EXHIBIT 10.17
CONSULTING AGREEMENT
This Agreement (the "Agreement"), entered into effective the 11th of
July, 2003, is by and between XXXX.xxx, Inc., a Delaware corporation (the
"Company"), and Xxxxx XxXxxxx (the "Consultant").
RECITALS:
WHEREAS, the Consultant and the Company desire to establish an
agreement concerning Services (as defined herein) previously and to be
performed by the Consultant for the Company, and Compensation (as defined
herein) to be paid by the Company to the Consultant;
WHEREAS, on or about December 15, 2002, the parties entered into a
consulting agreement which provided for furnishing services through
December 31, 2003, and which provided for compensation of 2,000,000 shares
of common stock (the "Prior Agreement");
WHEREAS, pursuant to the terms of the Prior Agreement the Company
issued 1,500,000 shares of restricted common stock and 500,000 shares of
registered common stock to the Consultant (the "Prior Agreement
Compensation");
WHEREAS, the parties desire to have this Agreement supercede the Prior
Agreement by extending the term of engagement and increasing the
Compensation;
WHEREAS, during third quarter ended September 30, 2003, the Company
issued 250,000 shares of registered common stock (the "Third Quarter
Compensation") for services performed by the Consultant in connection with
the settlement of outstanding obligations of the Company;
WHEREAS, during fourth quarter ending December 31, 2003, the Company
issued an additional 250,000 shares of registered common stock (the "Fourth
Quarter Compensation") for services performed by the Consultant in
connection with the settlement of outstanding obligations of the Company;
and
WHEREAS, the Consultant and Company desire that this Agreement shall
modify the compensation paid under the Prior Agreement and incorporate
compensation granted for related services, as well as establish the
continuing stock-based compensation under this Agreement.
NOW, THEREFORE, in consideration of the mutual terms and conditions
set forth herein, and other consideration, the receipt and sufficiency of
which is hereby acknowledged, the parties hereto agree as follows:
1. Engagement of Consultant.

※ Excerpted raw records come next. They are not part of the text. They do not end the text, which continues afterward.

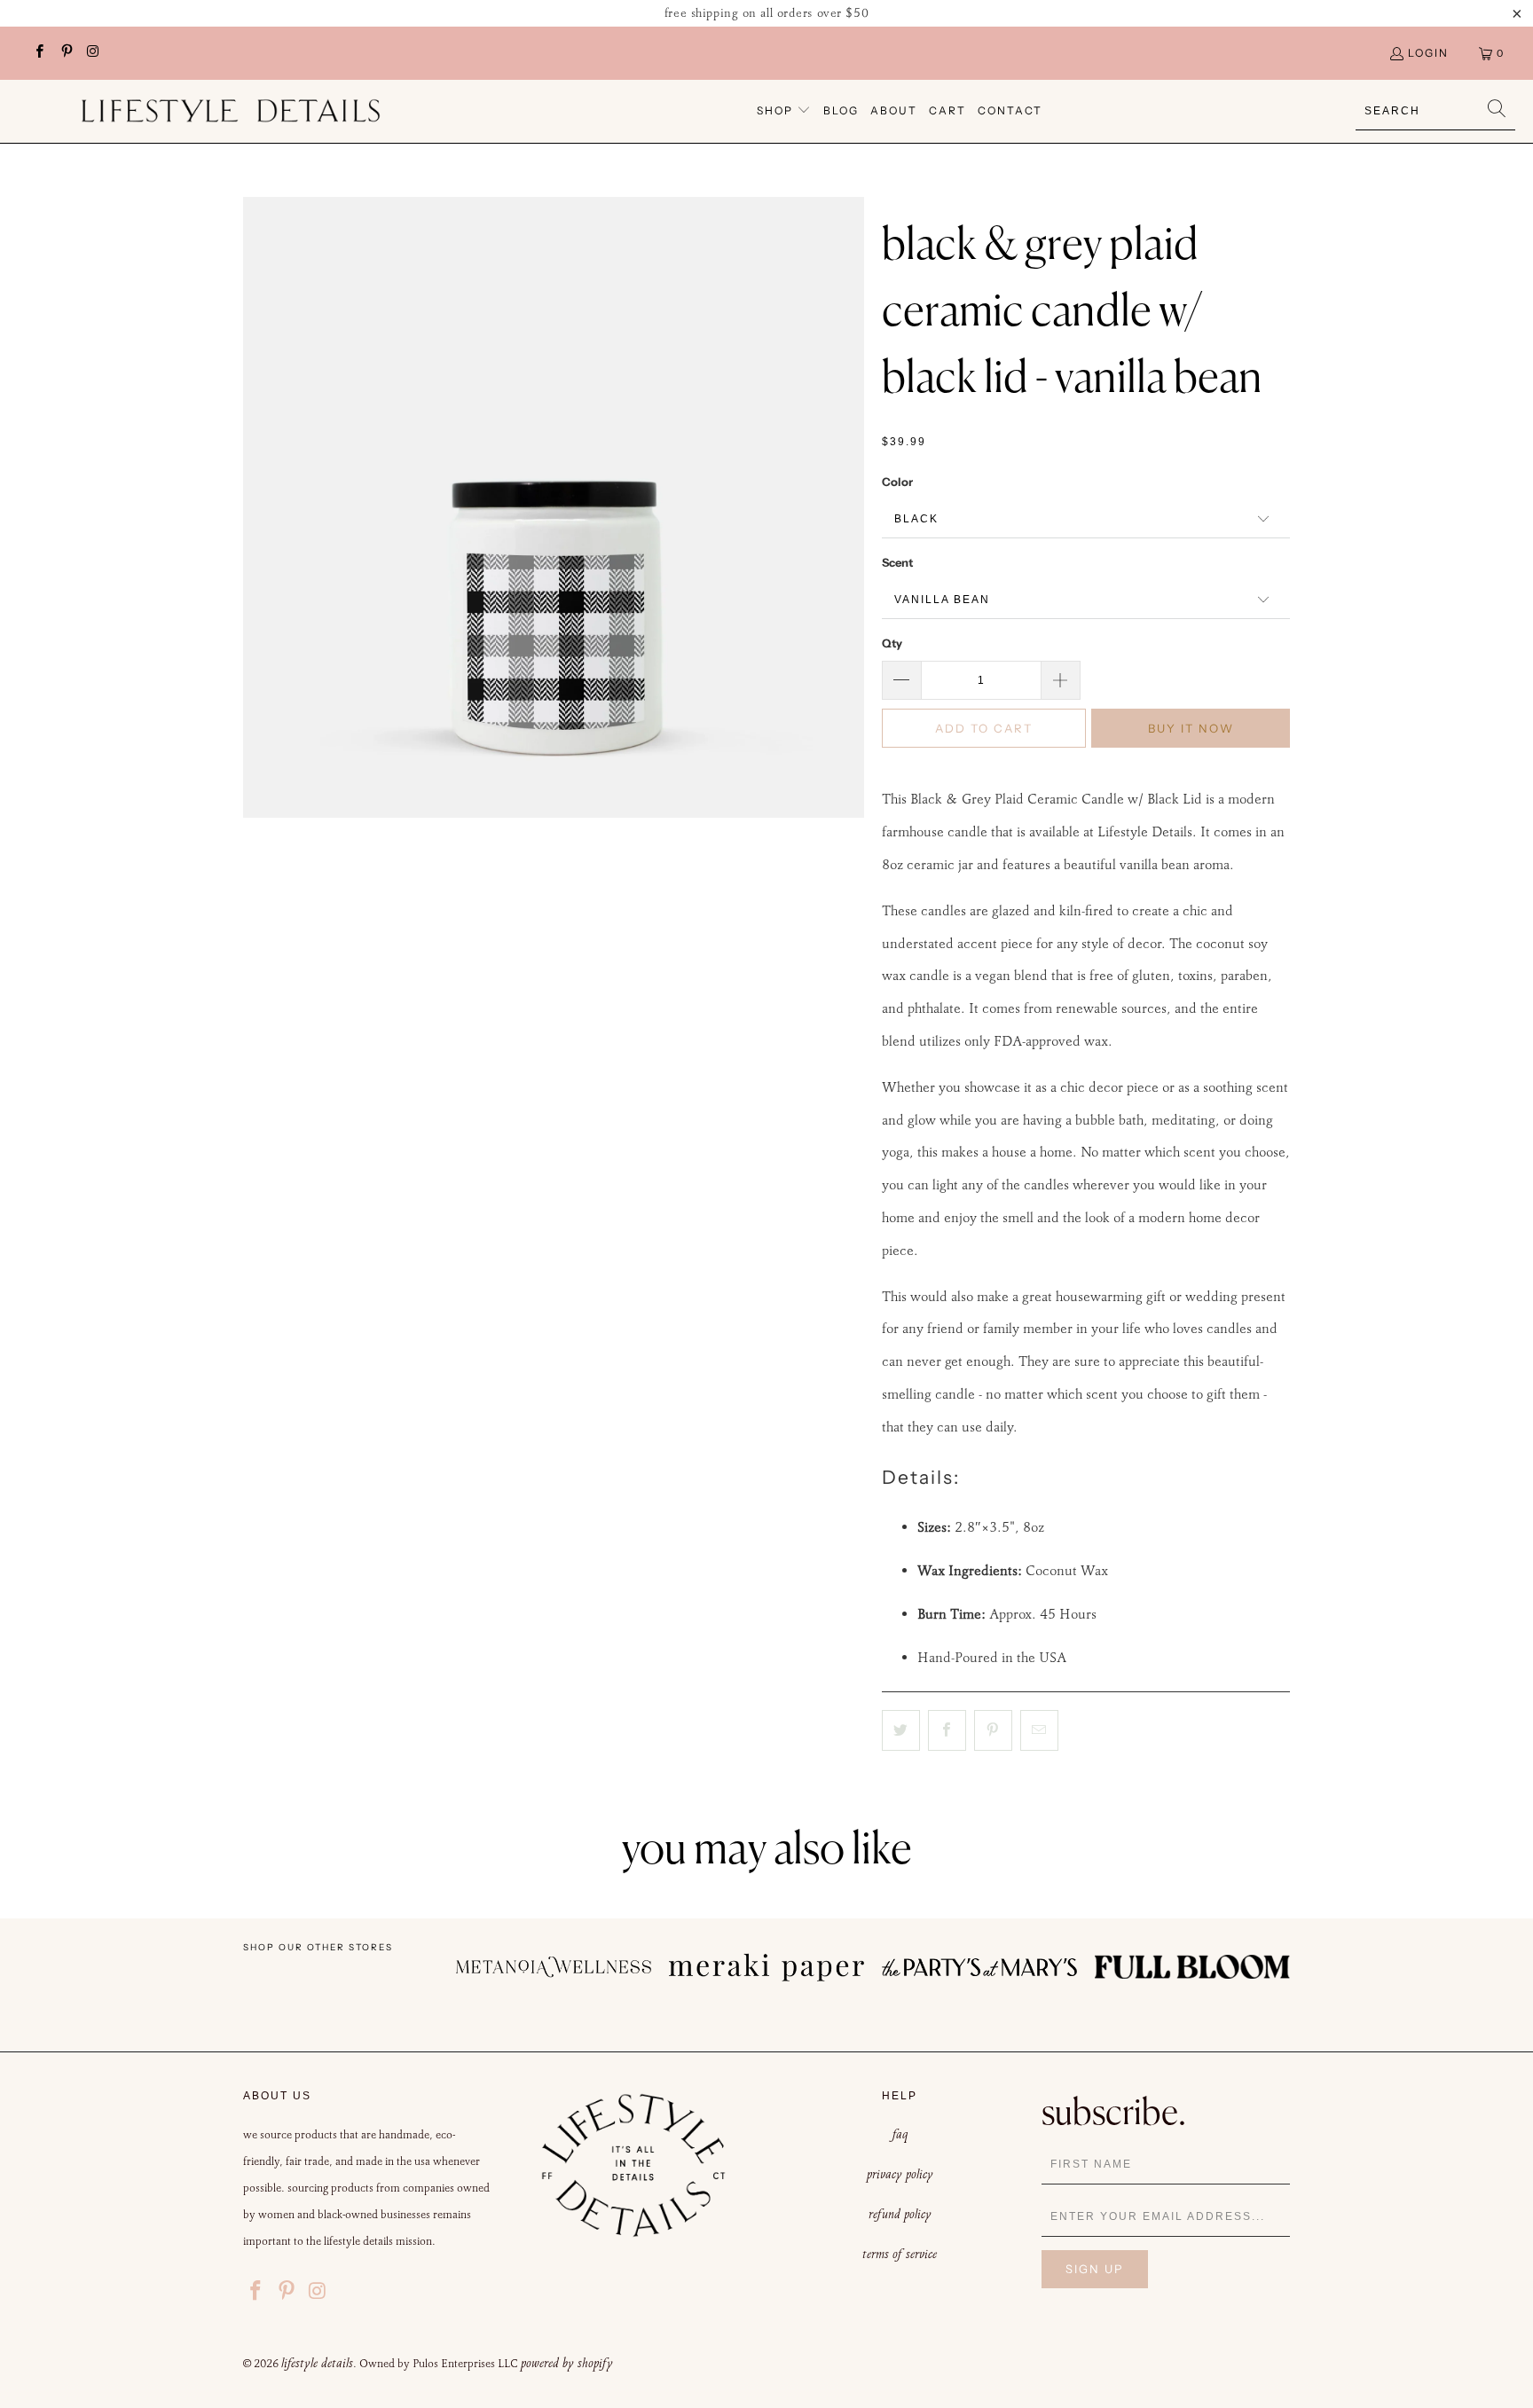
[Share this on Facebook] (947, 1730)
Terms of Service (899, 2254)
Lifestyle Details (317, 2363)
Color (897, 482)
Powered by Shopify (567, 2363)
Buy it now (1191, 728)
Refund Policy (900, 2214)
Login (1428, 52)
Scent (897, 562)
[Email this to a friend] (1039, 1730)
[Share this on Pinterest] (993, 1730)
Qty (892, 643)
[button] (784, 111)
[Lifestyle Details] (230, 111)
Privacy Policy (900, 2174)
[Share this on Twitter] (901, 1730)
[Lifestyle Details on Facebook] (38, 52)
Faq (900, 2134)
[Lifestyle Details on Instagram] (92, 52)
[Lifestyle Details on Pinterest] (65, 52)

The Company hereby engages the
Consultant to perform the following services (the "Consulting Services") as
an independent contractor for the Company and any of its wholly owned
subsidiaries for a period of five years from the date of this
agreement: advise the company's CEO on business strategy; formulate
marketing ideas and plans; and introduce the Company to companies and
individuals in various markets with regard to the Company's business,
products, and services.
2. Compensation and Expenses. As consideration for performing the
Consulting Services, the Company shall provide to Consultant the following
Compensation:
2.1 Expenses. Reimburse Consultant for reasonable, actual, and
necessary travel expenses of Consultant where authorized by Company and
appropriate documentation of such expenses are provided by the Consultant
to the Company (the "Reimbursement Compensation");
2.2 Stock-Based Compensation. As Compensation under this
Agreement, the Company shall compensate the Consultant with 5,500,000
shares at an agreed price of $.06 per share under the following terms and
conditions:
(a) The 1,500,000 restricted shares of common stock issued
to Consultant as part of the Prior Agreement Compensation shall be retained
by Consultant as prepaid compensation for services to be rendered under
this Agreement for the third and fourth quarters of 2004, and for each of
the quarters of 2005, at the rate of 250,000 per quarter, and shall be
credited toward the Compensation to be paid to Consultant pursuant to this
Section 2.2.
(b) The 500,000 registered shares of common stock issued to
Consultant as part of the Prior Agreement Compensation shall be retained by
Consultant as prepaid compensation for services to be rendered under this
Agreement for the first and second quarters of 2006 at the rate of 250,000
shares per quarter, and shall be credited toward the Compensation to be
paid to Consultant pursuant to this Section 2.2;
(c) The 250,000 registered shares issued as Third Quarter
Compensation shall be retained by Consultant but shall be credited toward
the Compensation to be paid to Consultant pursuant to this Section 2.2;
(d) The 250,000 registered shares issued as Fourth Quarter
Compensation shall be retained by Consultant but shall be credited toward
the Compensation to be paid to Consultant pursuant to this Section 2.2 and
shall not vest until December 31, 2003; and
(e) The Company shall issue 250,000 per quarter for the
first and second quarters of 2004, for the third quarter of 2006, and for
each quarter thereafter during the initial term of this Agreement.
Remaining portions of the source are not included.